Mantis - Capabilities

Omnidirectional Movement

Mantis has four mecanum wheels, which grant it the ability to move forward, backward, sideways, and rotate on the spot. This omnidirectional movement allows it to navigate tight spaces and complex environments with ease. Mecanum wheels work best on surfaces that are not too smooth, nor too uneven.

For precise control, the speed can be adjusted in real time between 10% and 100% of the maximum velocity using the controller. This affects all form of movement, including autonomous navigation and arm speed.

Mecanum wheels

Change max speed

Robotic Arm

The robotic arm has 6 motors, giving it 6 Degrees of Freedom (DoF), which allows it to reach a wide range of positions and orientations. The 1st motor controls the base rotation, motors 2, 3 and 4 can bend the arm at different points, the 5th motor controls the gripper rotation, and the 6th motor opens and closes the gripper.
The arm has three different control modes.

Direct motor control: control each motor individually using the controller.
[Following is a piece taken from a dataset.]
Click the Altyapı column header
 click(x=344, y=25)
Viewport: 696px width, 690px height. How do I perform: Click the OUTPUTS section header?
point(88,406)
It is not very intuitive, since you need 2 buttons or 1 rocker for each motor (forward and backward movements), for a total of 12 buttons.
Inverse kinematics: in this mode, you control the position of the gripper (up-down, left-right, forward-backward), and an algorithm calculates the motor movements necessary to reach that position. It is more intuitive to use, and requires fewer buttons (10 instead of 12). That is because the 4 controls for motors 1 to 4 are substituted with controls for the 3 axes of a 3D position in space. Currently, this mode is noticeably slow because the main computer can't complete the computations fast enough. It uses the IKPy library to calculate inverse kinematics.
Memorized positions: the arm can move between memorized positions. There are 4 buttons on the controller that can be used to memorize and recall positions (they are set with predefined, useful positions that can be overwritten). A long press (2 seconds) memorizes the current position, while a click makes the arm reach the memorized position.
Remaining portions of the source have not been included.